Understanding the symbolic world of the scholars

January 10th, 2010 @ Anders Gerdmar  -  No Comments

When evaluating the work of a scholarly discipline, understanding the symbolic world—the though world—of the scholars it is necessary to understand the time in which they live. Since my work over the last 8–9 years have been to understand of German exegetes construct Jews and Judaism, I also need to explore their views of ethnicity, nation, and how they look at other ethnic groups.

The picture above is of a fascinating painting by Caspar David Friedrich  (1774–1840), who more than any other painter represents the German Romanticism. The two men, seen from the back, are standing in awe before a nature which is animated by the presence od something higher, which to Friedrich was the Creator God. In his pictures, Friedrich not only confesses a fascination to the nature, but also a Christian faith. Therefore it is not correct to make him a pantheist, nor to make Nazi interpretations of him. But nevertheless, it come from a Germany, right after the Napoleon wars, where the establishing and strengthening of a national identity is of key importance. One main movement for this goal was the Burschenschaften, student organisations, who were forerunners for German nationalism. The hats on the heads of the two men were by the time of the painting prohibited in Germany. It represented the longing for a unified Germany, an idea which was among the most urgent and dominant in German history during the 19th century. To wear the costume was a confession indeed (see http://hss.ulb.uni-bonn.de:90/ulb_bonn/diss_online/phil_fak/2002/schneider_eva_maria/0083_1.pdf).

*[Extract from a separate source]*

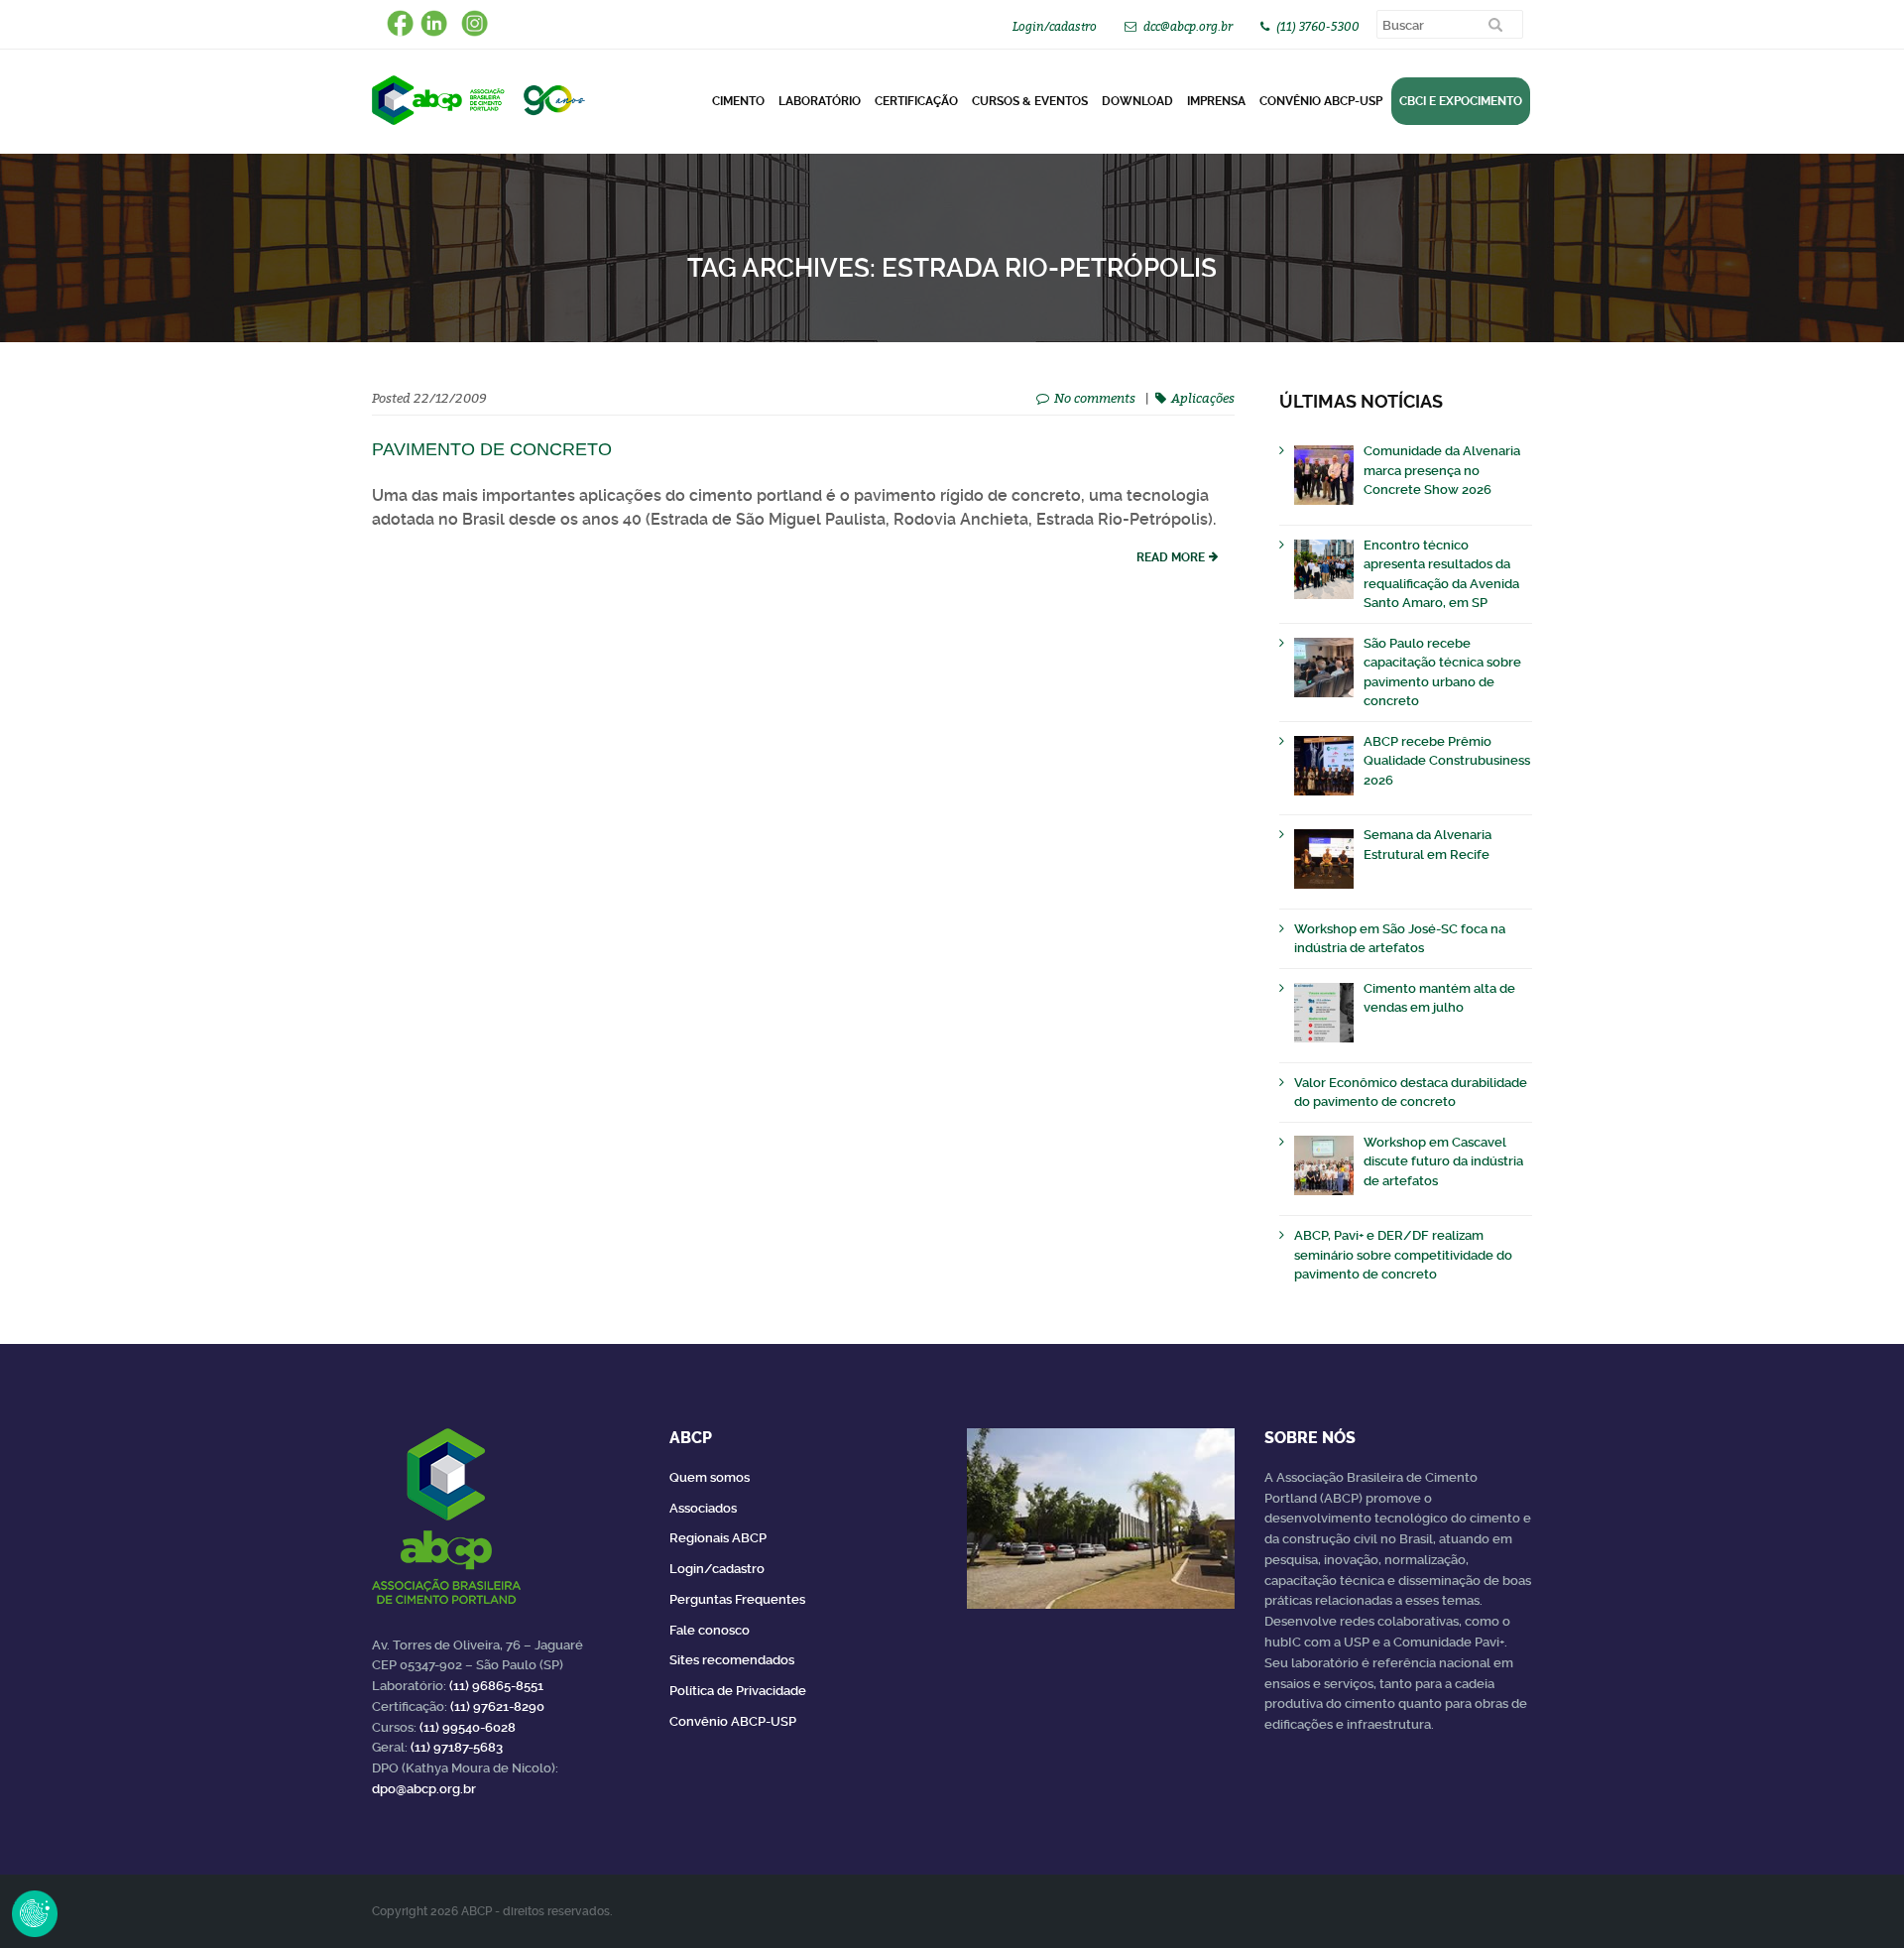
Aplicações (1203, 398)
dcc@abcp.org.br (1188, 26)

What has this with exegesis to do? Nothing with the New Testament text, but definitely with the symbolic world of the interpreters. In this nationalistic wave, Jews and Judaism also became more and more of a foreign element. As Herder had put it, describing the Jews:

For thousands of years, yes, almost since its inception, God’s people [. . .] has been a parasitic plant on the trunks of
other nations—a race of shrewd negotiators, almost all over the world,
which despite all oppression never longs for its own honour and abode,
never for a homeland.

For example, de Wette was deeply inspired by the nationalistic movement emanating from the national revival after the Napoleonic wars. And this affects his exegetical positions. More about this in my chapter on de Wette and Herder in my book Roots of theological anti-Semitism.

No shadow over Caspar David Friedrich for this—but it is interesting how the early nationalistic movement of Germany expresses itself in art. Including the costume. For me, looking at a great exhibition of Friedrich’s art was part of my on-going search for keys to the symbolic worlds of the German exegetes who formed modern exegesis and its views of Jews and Judaism.